Malumunuz insanın maddi ve manevi ihtiyaçları olan
bir varlıktır.
Madde, elle tutulan, gözle görülen ihtiyaçlar olunca
orada insanlık birleşiyor.
Manevi ihtiyaç, elle tutulur olmayınca boyutları
çeşitlilik arz eder, öyle ki bu konuda manidar bir ifade var;
deniliyor ki, “buradan arşı alaya kadar el üstünde el var”
Kısacası dünyevi meselelerde ne kadar terakki
ederseniz edin gönlünüzün bir kenarında manevi terakkinin bir
hasreti duruyor.
İslami literatürde Mevlana Cami, Mevlana Halit,
Mevlana Celalettin olmak üzere üç manevi şahsiyet dikkati çekiyor,
üçünün de ortak özelliği alim zengin ve güçlü kimseler olmasına
rağmen maneviyata yönelip insanlığın ruhuna hizmet veriyorlar.
Onun için tarikatlar, cemaatler yeryüzünde bitmiyor,
gizli ya da aşikar muhakkak bu oluşumlar daima hizmet
verdiler/vermeye devam ediyorlar.
Bunların tarihi süreç içinde yaptıkları bir yanlış
var, o da şudur devletin mekanizmasını kontrol etmeye
yeltenmeleri.
Bektaşiler de, Mevleviler de bir ara yolundan sapmış
ve FETÖ’nün
hatasına düşmüşler, ama alanları dışına çıktıkları için de
başaramamışlar.
Halbuki bunların asıl vazifeleri iyi insan, nefsine
hakim olan insan, insana hizmet etmekten huzur bulan insan bütün
bunları yaparken Allah rızasını arayan insan yetiştirmektir.

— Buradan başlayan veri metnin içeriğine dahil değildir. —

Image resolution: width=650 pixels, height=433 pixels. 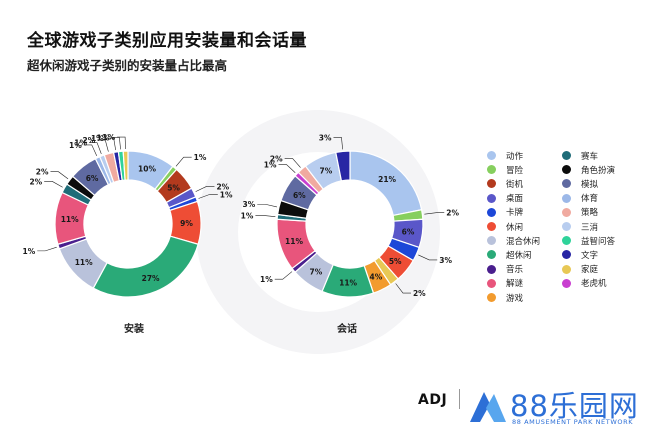 I want to click on legend-item: 益智问答, so click(x=588, y=240).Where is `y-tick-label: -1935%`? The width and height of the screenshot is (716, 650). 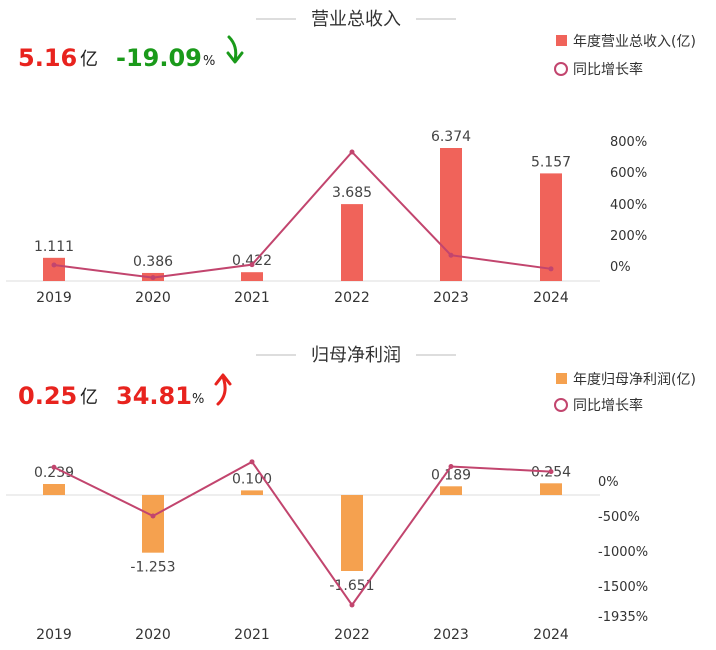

Bu şahsiyet sahibi ümmeti Muhammed’e dua eden ehli
tasavvufun oluşmasına vesile olan tarikatları, imanlı edepli insan
yetiştiren cemaatleri desteklemek devletin de milletin de
görevidir.
Tıpkı “Ahı Evran” teşkilatının bir zamanlar hayata
katkı verdiği gibi.
Eğer böyle bir insan kitlesi oluştura bilseydik
hayatın tadı başka olurdu. Ama İslam ve insanlık düşmanı kimseler
buna müsaade etmiyorlar. Onların endişesi acaba küçük heveslerine
bir kısıtlama gelir mi? yani belden aşağı hevesleri ve göz zevki
için her fırsatta bir bayanın mahrem yerlerine bakma hevesi, hatta
homoseksvellerin heveslerine bir kısıtlama gelebilir mi? Diye
endişe ediyorlar. Ben adamım diyen bir kimsenin yüzlerine tüküresi
geldiği defolu kimselerdir bunlar.
Bir ara Diyarbakır’da “eşcinseller her
yerde” afişlerini
dahi astılar. O zaman eleştirel bir yazı yazdım birileri nefret
suçları raporuna aldı. Yani namussuzlar tesanüt içinde
çalışıyorlar.
Hele bu AB destek fonlarına bakın, bunlardan
yararlanan bir çok oluşumun aralarına aldığı derneklerin başında
LGBT geliyor. Ah ki ne ah! bunu görmeyen gözler neyi görüyor
acaba?
Bilmiyor musunuz ben söyleyeyim, benim gibi edep ve
marifeti sahibi kimselerle uğraşıyor ya!
Eyüphan Kaya gibi mümin bir yazara sağdan soldan
hücum ederek moralini bozmak, onu lekelemek, frenlemek için ne
yapabilirim ne yazabilirim derdindeler.
Bunu yaparken de laiklik gibi şimdiye kadar sadece
müminleri sindirmek için kullanılan bir silahtan yararlanıyor.
Neyse ki siyasette dahil her alanda yok oldu gitti o
gaddar laiklik anlayışı, şu anda gerçek laiklik yaşıyor.
Başta İslam olmak üzere tüm dinler ülkemizde yaşama
imkanı, kendini ifade etme fırsatı buluyor. Müslüman evlatlarına
Kur’anı Kerim ve Siyerünnebi(Hz.Muhammed’in hayatı) dersi veriliyor
işte laiklik budur, Keleş!
Adamlar tutturmuş küçük meselelerle ülkemizde gündem
oluşturuyorlar, biz de oyuna gelip sabah akşam laka luka ediyoruz.
Dünya da tam hız dönüyor.
Ben bunu fark etmişim arkadaş, sen fark etmemişsen
Allah basiret versin demekten başka elimden ne geliyor?